Jurors may decide the issue. The case, postponed for a year, is now set for trial on Jan. 22, 2019. The court has set aside seven days.
According to the lawsuit, IU Health ambulances went on nearly 45,000 emergency medical runs from April 20, 2013, through May 17, 2016. Of those, just 1,444 took patients to Monroe Hospital’s emergency department. The lawsuit says that 1,300 of the patients taken to IU Health Bloomington Hospital’s emergency room should have been transported to Monroe Hospital because it was closer.
The lawsuit states that patients have told Monroe Hospital employees that they were taken to IU Health Bloomington Hospital after they requested Monroe Hospital.
Monroe Hospital argues that the ambulance service amounts to a monopoly that harms competition between the two hospitals, located just 3.2 miles from one another as the crow flies and 4.5 miles via roads.
The alleged monopoly “has harmed competition by restricting the ability of competitors to compete with IU Hospital and its predecessor on the basis of price, quality or service, to the detriment of consumers,” it says. The lawsuit says IU Health Bloomington Hospital is “explicitly displacing customer choice of providers in the market for emergency medical services.”

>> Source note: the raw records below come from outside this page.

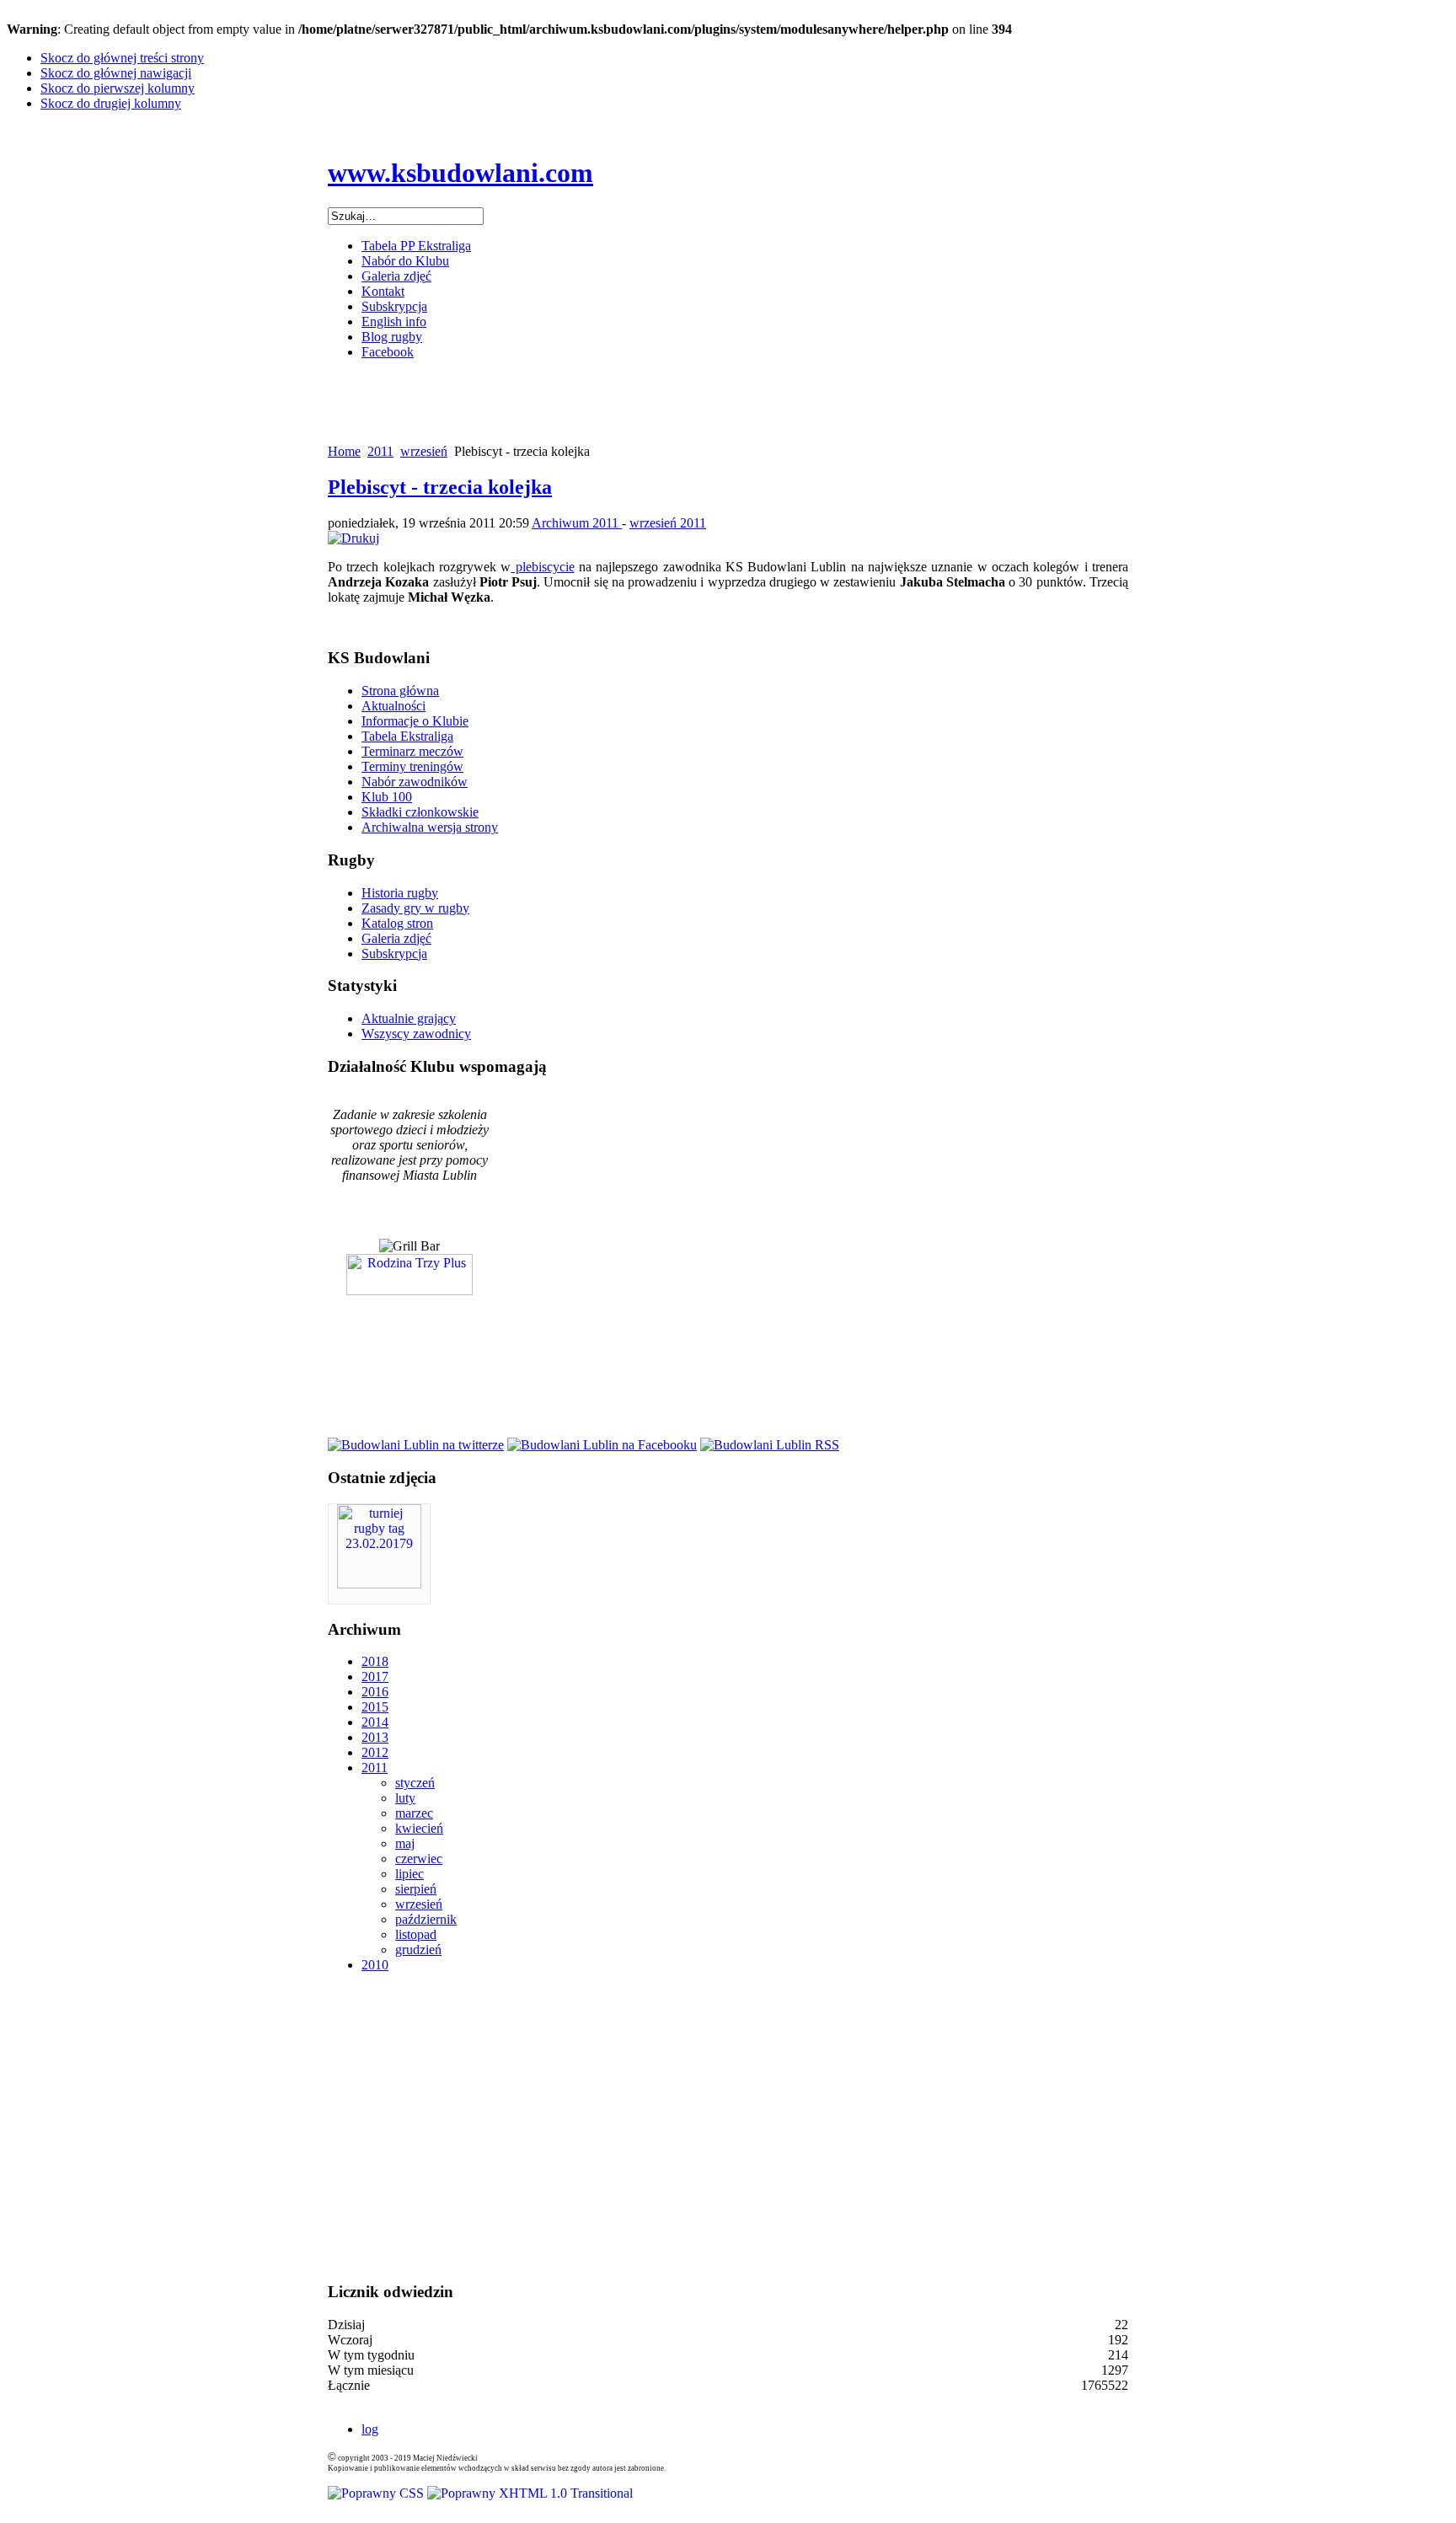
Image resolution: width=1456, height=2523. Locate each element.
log (369, 2429)
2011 (380, 451)
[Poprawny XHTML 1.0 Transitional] (530, 2493)
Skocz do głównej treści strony (122, 58)
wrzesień (423, 451)
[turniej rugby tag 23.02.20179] (379, 1584)
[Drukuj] (353, 538)
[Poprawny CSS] (377, 2493)
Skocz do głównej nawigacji (115, 73)
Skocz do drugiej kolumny (110, 103)
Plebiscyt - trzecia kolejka (440, 487)
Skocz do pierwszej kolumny (117, 88)
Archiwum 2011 (577, 523)
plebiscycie (542, 567)
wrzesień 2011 (667, 523)
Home (344, 451)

Teri deMatas, vice president of marketing and community relations for IU Health, noted that a previous judge dismissed the initial antitrust claims made in the lawsuit. A new judge appointed to oversee the case allowed Monroe Hospital to amend the complaint.
“IU Health believes the allegations of the amended complaint continue to have no merit, and it will defend the lawsuit accordingly,” she said in a statement. “IU Health continues to work with all health care providers in south-central Indiana to ensure the best medical care is received.”
Tom Whitehead, marketing and business development manager at Monroe Hospital, said he cannot comment because the lawsuit is pending.